Faced with the controversy caused by the requirement to perform a covid test (a condition not imposed by UEFA), the Spanish authorities have agreed to relax the requirement to enter the Cartuja stadium in Seville and watch Spain-Sweden.

Spain launches its Euro this Monday evening (21h) against Sweden at the Cartuja Stadium in Seville. This will be done in a more peaceful climate, while the discontent of the fans has been growing in recent days.
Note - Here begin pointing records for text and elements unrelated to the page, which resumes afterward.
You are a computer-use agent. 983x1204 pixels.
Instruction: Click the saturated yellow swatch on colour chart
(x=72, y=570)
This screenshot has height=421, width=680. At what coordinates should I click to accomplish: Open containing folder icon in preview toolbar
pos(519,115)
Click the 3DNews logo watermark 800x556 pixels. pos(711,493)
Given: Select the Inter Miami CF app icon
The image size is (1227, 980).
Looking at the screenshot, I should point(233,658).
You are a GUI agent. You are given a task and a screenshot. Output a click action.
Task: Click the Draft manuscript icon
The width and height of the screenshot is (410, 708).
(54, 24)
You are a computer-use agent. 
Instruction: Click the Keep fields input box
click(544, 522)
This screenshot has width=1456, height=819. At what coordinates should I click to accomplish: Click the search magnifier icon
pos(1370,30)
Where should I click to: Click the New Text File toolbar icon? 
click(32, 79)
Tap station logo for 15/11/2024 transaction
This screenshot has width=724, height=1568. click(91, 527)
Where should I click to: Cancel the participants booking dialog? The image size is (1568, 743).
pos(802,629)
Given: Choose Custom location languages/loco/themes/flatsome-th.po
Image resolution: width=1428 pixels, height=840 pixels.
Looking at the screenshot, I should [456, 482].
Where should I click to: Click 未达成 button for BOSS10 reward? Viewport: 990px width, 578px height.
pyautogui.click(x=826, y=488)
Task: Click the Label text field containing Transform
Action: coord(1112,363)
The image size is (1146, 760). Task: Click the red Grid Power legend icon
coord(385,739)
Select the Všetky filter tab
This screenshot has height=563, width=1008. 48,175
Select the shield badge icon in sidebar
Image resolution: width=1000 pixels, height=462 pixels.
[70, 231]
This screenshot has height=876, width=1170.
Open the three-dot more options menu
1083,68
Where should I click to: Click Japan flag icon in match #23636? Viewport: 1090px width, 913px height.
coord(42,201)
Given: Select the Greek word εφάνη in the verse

The controversy has been growing because of the obligation for all fans to perform a Covid test before entering the stadium. This was not an obligation imposed by UEFA but an instruction from the local authorities.

Some fans, Spanish, Swedish or others, had not been warned before buying their tickets. In Spain, the price of the antigenic tests is around 50 euros, while the price of the PCR tests is at least double that (between 100 and 120 euros). In addition to their electronic ticket and passport, fans were required to present a Covid test that was less than 48 hours old, before receiving a special bracelet to indicate the good health of each fan.

The test is now “recommended” but not mandatory

This measure caused an outcry among the public. The tickets for a Euro match being relatively high, the access to the stadium became at this price inaccessible or almost for some fans, especially those who make a long trip. Faced with the controversy, the local government (Junta de Andaluc√≠a) decided to back down. The test is now “recommended”, but is not mandatory. A relief for the wallet of the 16.000 fans expected this Monday evening at the Olympic Stadium of Seville.